Twitter is appointing Tesla CEO Elon Musk to its board of directors, according to a filing with the US Securities and Exchange Commission. Musk will serve as a class II director until 2024. Twitter’s classified board system places members in overlapping terms, helping to prevent a newly-appointed board member from gaining control of the company right away.
In a pair of tweets, Twitter CEO Parag Agrawal confirmed Musk’s new role on the board. He called Musk “both a passionate believer and intense critic of the service” and said he would “bring great value to our Board.” Musk responded via Twitter saying he looks forward “to making significant improvements to Twitter in coming months!”

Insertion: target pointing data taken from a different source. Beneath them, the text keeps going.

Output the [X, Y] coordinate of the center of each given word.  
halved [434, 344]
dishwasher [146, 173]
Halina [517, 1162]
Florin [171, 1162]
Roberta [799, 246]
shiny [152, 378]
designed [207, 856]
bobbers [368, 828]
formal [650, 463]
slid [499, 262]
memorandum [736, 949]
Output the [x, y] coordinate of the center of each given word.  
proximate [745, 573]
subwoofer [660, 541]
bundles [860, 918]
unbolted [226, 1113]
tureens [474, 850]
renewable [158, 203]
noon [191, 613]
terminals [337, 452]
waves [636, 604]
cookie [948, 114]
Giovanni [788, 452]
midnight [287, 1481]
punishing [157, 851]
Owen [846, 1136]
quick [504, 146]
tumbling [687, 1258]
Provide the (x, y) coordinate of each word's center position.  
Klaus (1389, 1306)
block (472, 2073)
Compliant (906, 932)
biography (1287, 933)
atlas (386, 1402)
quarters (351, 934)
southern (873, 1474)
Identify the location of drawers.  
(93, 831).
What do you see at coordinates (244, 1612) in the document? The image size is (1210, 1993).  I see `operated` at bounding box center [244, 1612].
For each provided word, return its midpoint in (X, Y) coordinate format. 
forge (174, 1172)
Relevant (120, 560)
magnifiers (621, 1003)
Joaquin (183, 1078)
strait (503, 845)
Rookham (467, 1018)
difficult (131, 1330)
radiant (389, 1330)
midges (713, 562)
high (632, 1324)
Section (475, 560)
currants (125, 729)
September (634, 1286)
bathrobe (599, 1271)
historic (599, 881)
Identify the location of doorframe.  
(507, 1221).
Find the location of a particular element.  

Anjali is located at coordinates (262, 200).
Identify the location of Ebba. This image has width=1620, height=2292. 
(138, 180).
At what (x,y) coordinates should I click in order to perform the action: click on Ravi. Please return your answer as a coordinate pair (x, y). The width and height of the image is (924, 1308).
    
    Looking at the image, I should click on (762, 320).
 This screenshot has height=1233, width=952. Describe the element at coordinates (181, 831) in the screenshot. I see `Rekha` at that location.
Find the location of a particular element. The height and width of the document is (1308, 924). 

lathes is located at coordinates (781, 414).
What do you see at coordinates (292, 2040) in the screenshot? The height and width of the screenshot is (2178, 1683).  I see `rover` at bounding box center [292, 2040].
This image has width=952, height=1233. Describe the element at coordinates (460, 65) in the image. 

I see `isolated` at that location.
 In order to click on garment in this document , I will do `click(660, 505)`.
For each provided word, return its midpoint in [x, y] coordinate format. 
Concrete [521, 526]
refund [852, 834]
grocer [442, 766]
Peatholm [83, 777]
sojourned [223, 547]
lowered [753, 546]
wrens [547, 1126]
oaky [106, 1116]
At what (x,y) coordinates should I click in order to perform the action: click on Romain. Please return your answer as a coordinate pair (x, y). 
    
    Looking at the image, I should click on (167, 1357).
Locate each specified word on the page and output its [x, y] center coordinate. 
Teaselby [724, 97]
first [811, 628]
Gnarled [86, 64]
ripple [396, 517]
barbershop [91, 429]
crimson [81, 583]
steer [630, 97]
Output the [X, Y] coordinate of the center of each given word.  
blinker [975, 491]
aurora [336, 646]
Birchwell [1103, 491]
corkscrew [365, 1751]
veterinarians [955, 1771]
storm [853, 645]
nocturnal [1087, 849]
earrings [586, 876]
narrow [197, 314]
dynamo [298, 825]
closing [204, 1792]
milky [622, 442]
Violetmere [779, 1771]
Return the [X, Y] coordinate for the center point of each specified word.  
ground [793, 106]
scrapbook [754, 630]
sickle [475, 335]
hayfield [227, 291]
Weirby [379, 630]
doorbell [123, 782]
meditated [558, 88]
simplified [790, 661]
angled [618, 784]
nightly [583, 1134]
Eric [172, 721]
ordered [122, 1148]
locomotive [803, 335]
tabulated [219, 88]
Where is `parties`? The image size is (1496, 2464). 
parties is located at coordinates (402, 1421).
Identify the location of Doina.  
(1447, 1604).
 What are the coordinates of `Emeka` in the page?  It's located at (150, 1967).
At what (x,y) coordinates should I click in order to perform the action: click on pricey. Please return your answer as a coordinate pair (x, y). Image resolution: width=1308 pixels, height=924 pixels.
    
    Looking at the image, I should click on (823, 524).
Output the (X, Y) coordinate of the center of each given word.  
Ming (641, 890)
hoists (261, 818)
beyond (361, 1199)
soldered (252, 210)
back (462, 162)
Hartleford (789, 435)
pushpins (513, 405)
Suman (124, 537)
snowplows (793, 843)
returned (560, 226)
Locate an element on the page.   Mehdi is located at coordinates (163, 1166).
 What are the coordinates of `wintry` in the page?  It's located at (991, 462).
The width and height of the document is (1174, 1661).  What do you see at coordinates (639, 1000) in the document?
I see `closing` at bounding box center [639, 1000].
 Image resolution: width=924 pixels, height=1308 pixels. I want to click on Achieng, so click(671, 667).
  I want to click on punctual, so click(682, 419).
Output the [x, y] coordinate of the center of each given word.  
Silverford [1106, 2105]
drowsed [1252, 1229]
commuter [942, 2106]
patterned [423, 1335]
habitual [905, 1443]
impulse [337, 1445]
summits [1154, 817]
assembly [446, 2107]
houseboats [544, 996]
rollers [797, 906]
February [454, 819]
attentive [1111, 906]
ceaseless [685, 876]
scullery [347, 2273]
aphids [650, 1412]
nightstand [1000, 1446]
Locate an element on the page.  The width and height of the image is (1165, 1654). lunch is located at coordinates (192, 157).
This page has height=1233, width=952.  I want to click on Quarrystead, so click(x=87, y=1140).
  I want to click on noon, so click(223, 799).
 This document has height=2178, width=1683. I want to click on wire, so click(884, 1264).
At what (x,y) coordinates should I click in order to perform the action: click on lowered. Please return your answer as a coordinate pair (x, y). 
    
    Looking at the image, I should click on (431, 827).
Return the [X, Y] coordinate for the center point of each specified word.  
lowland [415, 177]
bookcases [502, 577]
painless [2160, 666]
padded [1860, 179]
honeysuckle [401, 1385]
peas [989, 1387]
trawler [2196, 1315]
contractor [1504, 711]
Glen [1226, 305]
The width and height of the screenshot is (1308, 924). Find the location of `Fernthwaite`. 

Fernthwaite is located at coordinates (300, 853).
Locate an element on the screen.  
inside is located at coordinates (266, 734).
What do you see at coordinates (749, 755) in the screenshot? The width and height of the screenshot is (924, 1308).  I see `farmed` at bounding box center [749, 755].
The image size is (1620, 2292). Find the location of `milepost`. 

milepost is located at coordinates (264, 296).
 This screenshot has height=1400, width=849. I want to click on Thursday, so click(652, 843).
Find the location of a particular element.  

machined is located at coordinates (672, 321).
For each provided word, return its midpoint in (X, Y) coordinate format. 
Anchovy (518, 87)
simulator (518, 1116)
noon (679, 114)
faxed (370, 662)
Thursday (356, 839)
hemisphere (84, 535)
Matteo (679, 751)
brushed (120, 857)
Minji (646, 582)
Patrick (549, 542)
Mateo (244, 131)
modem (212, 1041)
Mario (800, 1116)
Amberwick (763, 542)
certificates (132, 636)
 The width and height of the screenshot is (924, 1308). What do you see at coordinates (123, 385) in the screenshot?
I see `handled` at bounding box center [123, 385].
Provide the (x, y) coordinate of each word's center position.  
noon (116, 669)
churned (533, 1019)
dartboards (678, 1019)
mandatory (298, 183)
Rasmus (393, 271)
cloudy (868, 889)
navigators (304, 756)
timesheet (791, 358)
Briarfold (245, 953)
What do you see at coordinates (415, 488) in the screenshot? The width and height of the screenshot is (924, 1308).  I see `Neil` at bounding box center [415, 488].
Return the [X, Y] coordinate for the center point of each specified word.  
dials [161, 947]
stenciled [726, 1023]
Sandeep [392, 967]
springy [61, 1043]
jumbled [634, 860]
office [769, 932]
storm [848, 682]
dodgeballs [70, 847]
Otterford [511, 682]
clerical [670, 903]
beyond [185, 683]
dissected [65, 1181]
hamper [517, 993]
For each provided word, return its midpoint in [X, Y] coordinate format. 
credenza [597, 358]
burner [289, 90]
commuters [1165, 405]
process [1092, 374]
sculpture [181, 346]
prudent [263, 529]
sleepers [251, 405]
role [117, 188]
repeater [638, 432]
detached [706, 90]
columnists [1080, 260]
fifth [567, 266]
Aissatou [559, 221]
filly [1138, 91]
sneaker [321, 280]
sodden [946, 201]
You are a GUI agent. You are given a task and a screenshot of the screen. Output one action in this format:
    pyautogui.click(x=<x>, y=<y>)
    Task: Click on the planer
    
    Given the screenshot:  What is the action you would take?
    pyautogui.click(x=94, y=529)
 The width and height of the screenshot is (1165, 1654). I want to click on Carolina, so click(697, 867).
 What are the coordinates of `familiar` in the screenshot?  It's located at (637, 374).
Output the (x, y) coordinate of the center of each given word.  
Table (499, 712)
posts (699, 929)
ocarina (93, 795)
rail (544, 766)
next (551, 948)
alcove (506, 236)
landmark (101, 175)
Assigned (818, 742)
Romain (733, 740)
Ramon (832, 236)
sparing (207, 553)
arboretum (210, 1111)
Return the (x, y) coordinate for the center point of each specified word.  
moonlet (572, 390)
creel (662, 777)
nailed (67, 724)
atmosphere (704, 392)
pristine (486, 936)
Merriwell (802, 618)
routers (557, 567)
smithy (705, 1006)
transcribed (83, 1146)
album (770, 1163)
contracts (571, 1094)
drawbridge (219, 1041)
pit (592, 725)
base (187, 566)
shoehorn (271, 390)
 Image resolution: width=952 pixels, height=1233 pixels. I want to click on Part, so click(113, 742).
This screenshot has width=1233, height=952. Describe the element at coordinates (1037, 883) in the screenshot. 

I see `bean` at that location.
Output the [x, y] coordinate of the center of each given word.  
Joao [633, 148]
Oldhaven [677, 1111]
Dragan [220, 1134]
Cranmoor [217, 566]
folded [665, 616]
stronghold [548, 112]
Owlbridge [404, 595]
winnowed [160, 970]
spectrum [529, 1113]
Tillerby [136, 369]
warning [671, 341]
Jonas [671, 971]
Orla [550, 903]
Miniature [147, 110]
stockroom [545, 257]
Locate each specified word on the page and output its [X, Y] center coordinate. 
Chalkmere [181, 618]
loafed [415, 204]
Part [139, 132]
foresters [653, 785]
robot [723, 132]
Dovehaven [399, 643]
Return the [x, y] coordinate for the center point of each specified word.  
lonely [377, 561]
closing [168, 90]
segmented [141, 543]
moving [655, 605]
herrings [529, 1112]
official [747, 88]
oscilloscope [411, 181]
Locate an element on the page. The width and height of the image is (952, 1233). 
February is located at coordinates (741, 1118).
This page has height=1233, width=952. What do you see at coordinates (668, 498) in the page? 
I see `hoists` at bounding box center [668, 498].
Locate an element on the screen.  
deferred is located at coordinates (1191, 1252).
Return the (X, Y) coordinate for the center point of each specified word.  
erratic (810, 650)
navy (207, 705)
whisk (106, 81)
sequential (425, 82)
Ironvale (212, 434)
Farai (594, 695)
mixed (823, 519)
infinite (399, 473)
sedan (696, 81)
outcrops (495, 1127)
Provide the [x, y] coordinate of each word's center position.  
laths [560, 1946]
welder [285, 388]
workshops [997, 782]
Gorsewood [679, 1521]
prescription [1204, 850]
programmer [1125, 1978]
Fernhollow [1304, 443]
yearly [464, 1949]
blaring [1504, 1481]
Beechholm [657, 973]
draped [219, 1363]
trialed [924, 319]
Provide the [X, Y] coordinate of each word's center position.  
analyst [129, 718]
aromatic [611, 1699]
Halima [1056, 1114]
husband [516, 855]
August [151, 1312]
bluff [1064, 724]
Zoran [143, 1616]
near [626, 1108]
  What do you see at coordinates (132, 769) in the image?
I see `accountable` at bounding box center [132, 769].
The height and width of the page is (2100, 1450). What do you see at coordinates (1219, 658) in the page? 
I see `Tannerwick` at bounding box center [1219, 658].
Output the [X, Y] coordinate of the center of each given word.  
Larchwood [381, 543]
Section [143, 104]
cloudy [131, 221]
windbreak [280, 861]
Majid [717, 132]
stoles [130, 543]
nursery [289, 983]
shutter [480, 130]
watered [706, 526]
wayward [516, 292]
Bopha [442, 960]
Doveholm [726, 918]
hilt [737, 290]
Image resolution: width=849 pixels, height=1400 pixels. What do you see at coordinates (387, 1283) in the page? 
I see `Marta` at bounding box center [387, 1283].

“The Company will appoint Mr. Musk to the Company’s Board of Directors (the “Board”) to serve as a Class II director with a term expiring at the Company’s 2024 Annual Meeting of Stockholders,” the filing says. “For so long as Mr. Musk is serving on the Board and for 90 days thereafter, Mr. Musk will not, either alone or as a member of a group, become the beneficial owner of more than 14.9% of the Company’s common stock outstanding at such time, including for these purposes economic exposure through derivative securities, swaps, or hedging transactions.”
On Monday, Musk announced via an SEC filing that he’d purchased a 9.2 percent stake in Twitter, despite his complaints about free speech on the platform. Musk’s acquisition makes him the largest individual shareholder in the company. Shortly after making that disclosure, Musk polled followers about creating an “edit” button. Agrawal replied by tweeting “the consequences of this poll will be important,” and he warned users to “vote carefully.”
Jack Dorsey, the former CEO of Twitter, expressed that he’s “happy” that Musk is joining the Twitter board, citing that “he cares deeply about our world and Twitter’s role in it.” Dorsey stepped down as CEO in November 2021 but will still remain on the board until sometime in May.
As noted by CNBC, Musk’s investment could set off more issues with the SEC. The SEC requires anyone with more than a 5 percent stake in the company to disclose their purchase within 10 days. Musk first acquired the shares on March 14th, 2022, and didn’t reveal that information until April 4th, 2022 — 21 days after the fact. According to CNBC, the SEC’s fines for this kind of violation typically aren’t exorbitant (for the world’s richest man at least), and tend to waver around the $100,000 mark.
Another issue could’ve related to the way he originally announced the stock purchase, with a Schedule 13G filing instead of selecting the more complicated 13D. The difference is that anyone acquiring more than 5 percent of a company’s shares is required to register it, and according to Investopedia, the 13D form includes asking about plans “involving a merger, reorganization, or liquidation of the issuer or any of its subsidiaries.” The simpler 13G form does not ask those questions, however. It’s intended for use when investors “have no intention of influencing control of the issuer,” and taking a board seat suggests that isn’t the case. Improperly filing the forms could result in a fine from the SEC, but that doesn’t appear to be a problem, after an amended 13D filing from Musk popped up Tuesday evening.
Musk has butted heads with the SEC several times over the content in his tweets. In 2018, the SEC sued Musk for tweeting he had “funding secured” to take Tesla private. A judge later ordered an attorney to approve Musk’s tweets before he publishes them. The SEC is currently investigating Musk for his tweet polling users whether to sell 10 percent of his Tesla shares.
Update April 5th, 10:17AM ET: Added information regarding Musk’s SEC filing.
Update April 5th, 12:28PM ET: Added clarification surrounding the meaning of a classified board.
Update April 5th, 6:59PM ET: Added updated details of the amended 13D SEC filing.